If a record contains a picture, skip the picture and transcribe the rest exactly.

───── SOURCE RECORDS ─────

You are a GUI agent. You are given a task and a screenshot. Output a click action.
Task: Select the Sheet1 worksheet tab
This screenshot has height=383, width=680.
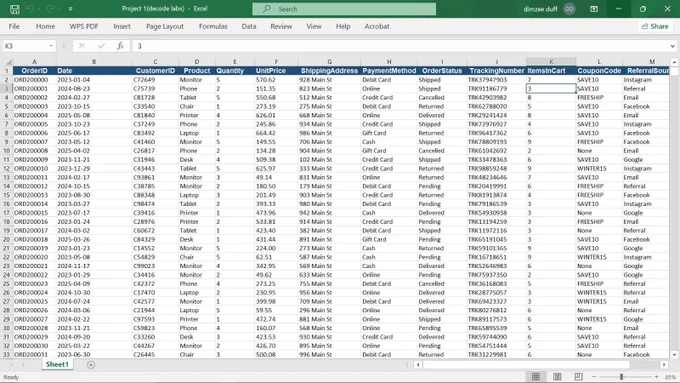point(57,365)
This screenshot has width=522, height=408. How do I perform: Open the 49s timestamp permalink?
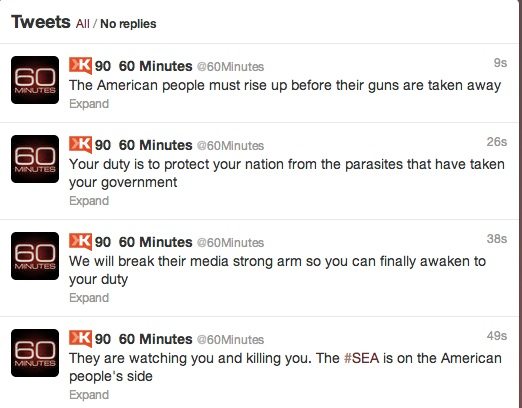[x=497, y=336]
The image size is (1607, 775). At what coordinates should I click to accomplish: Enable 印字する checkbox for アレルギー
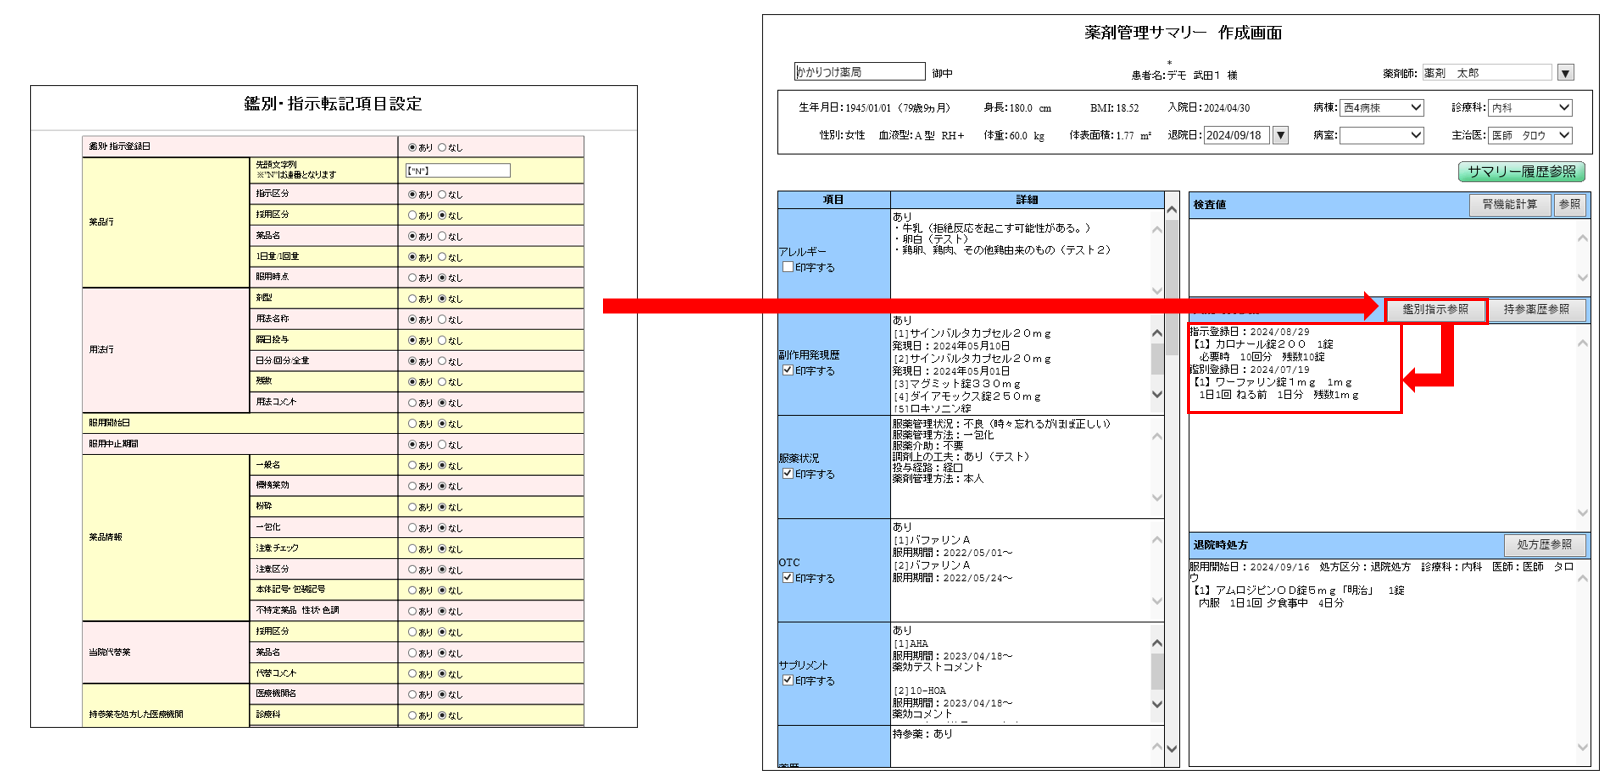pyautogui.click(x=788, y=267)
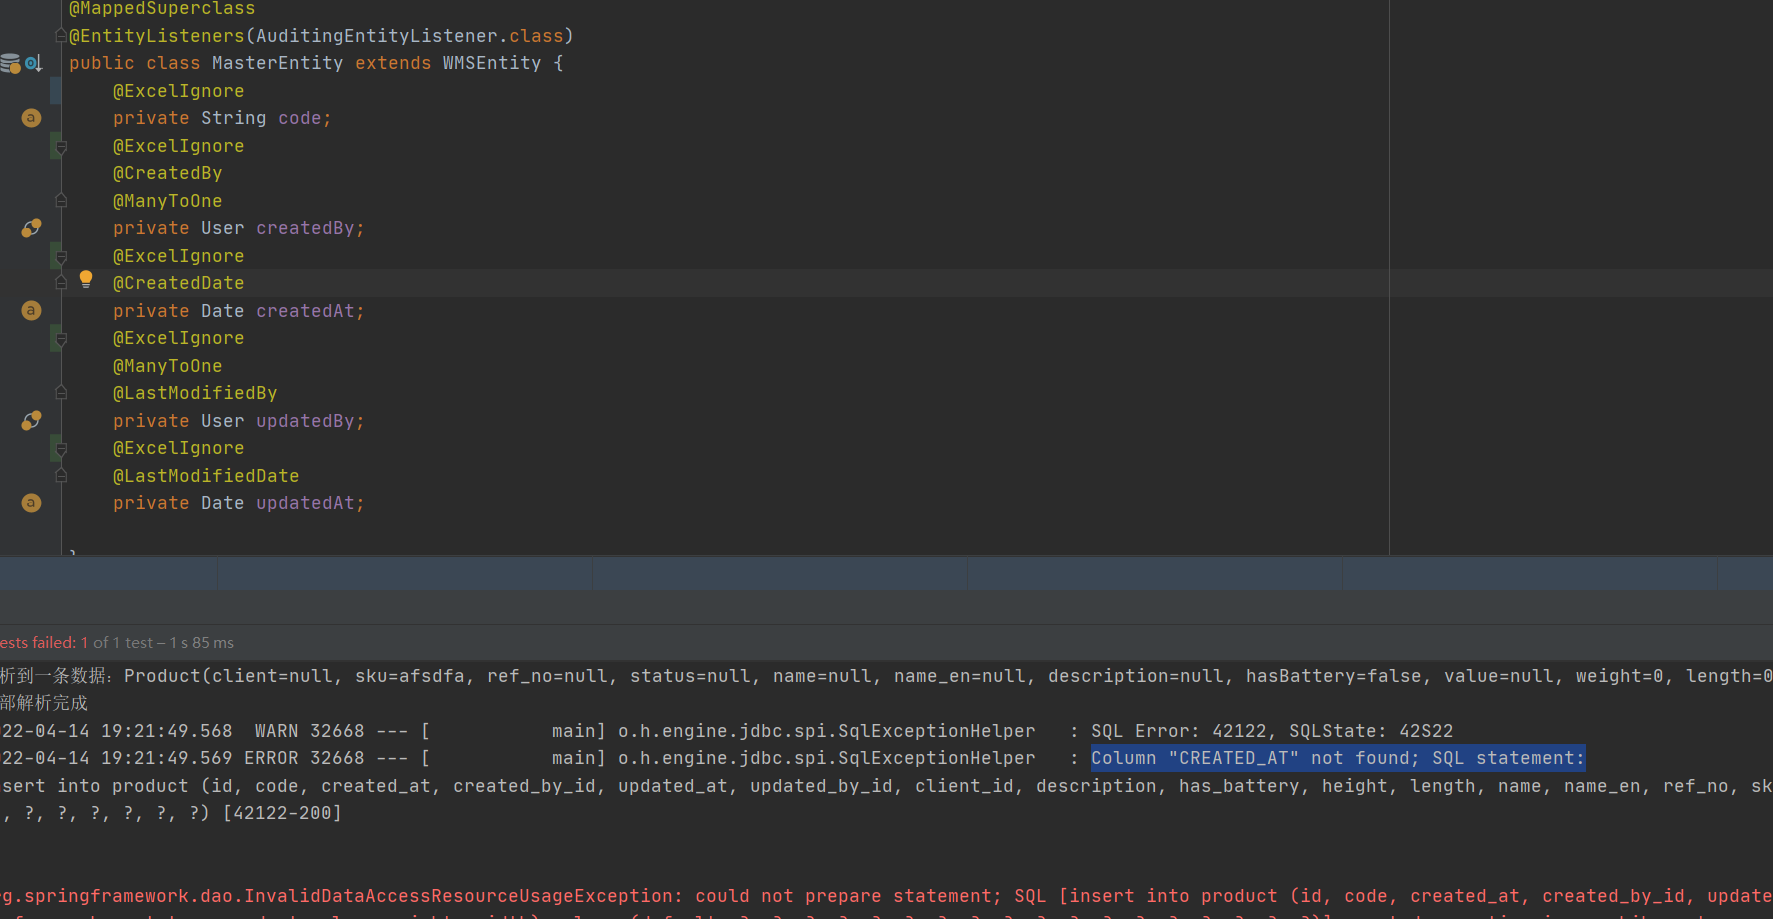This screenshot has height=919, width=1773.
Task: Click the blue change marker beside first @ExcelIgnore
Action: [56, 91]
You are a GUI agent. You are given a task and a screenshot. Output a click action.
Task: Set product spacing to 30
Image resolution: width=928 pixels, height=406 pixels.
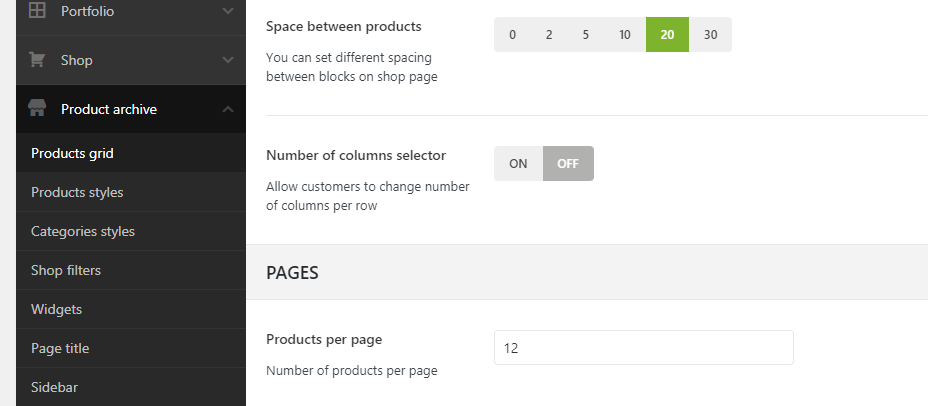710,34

─────

■ **ANSWER SECTION**:
You are a GUI agent. You are given a task and a screenshot. Output a click action.
Task: Select the Sheet1 worksheet tab
This screenshot has height=383, width=680.
point(57,365)
This screenshot has width=522, height=408. How do I perform: Open the 49s timestamp permalink?
[x=497, y=336]
The image size is (1607, 775). At what coordinates should I click to accomplish: Enable 印字する checkbox for アレルギー
pyautogui.click(x=788, y=267)
This screenshot has height=919, width=1773.
Task: Click the blue change marker beside first @ExcelIgnore
Action: [56, 91]
You are a GUI agent. You are given a task and a screenshot. Output a click action.
Task: Set product spacing to 30
Image resolution: width=928 pixels, height=406 pixels.
710,34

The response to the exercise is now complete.